Saved data entries:
• • •

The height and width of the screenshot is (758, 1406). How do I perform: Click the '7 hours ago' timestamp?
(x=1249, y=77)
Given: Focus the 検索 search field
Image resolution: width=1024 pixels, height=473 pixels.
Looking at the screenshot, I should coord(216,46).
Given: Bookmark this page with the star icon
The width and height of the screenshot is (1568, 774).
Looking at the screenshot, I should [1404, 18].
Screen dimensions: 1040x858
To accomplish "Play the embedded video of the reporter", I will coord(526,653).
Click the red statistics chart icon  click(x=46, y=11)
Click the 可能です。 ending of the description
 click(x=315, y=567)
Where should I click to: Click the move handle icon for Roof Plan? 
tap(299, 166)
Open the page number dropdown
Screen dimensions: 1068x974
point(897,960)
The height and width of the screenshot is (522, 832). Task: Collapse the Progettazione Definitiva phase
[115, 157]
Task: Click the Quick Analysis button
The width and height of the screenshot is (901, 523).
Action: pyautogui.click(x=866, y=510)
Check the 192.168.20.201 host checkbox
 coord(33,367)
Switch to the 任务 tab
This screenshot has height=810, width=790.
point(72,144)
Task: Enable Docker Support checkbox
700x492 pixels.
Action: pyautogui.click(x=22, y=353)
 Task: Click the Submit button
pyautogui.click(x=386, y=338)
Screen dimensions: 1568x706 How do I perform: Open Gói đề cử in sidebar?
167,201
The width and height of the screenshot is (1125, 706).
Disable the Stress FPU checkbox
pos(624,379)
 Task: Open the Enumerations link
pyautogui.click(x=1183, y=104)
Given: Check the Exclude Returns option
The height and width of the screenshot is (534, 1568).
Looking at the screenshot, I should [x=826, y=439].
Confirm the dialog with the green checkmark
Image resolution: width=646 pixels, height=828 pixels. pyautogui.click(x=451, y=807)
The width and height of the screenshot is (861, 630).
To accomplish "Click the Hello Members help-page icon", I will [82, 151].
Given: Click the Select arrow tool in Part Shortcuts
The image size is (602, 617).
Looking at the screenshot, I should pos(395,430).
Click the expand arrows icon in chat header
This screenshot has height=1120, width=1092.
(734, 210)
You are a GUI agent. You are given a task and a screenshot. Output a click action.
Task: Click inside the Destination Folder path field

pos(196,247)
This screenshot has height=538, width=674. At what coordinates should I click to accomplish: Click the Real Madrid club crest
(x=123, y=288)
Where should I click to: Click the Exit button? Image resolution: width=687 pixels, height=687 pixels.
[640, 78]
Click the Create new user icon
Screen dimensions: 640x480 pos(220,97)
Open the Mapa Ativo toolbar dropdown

• • •

**Assignment:** The lines from the top of the data above down to the line containing "Given: Bookmark this page with the star icon" are to be copied exactly; no other line should appear.

**Answer to the problem:**
The height and width of the screenshot is (758, 1406). How do I perform: Click the '7 hours ago' timestamp?
(x=1249, y=77)
Given: Focus the 検索 search field
Image resolution: width=1024 pixels, height=473 pixels.
Looking at the screenshot, I should coord(216,46).
Given: Bookmark this page with the star icon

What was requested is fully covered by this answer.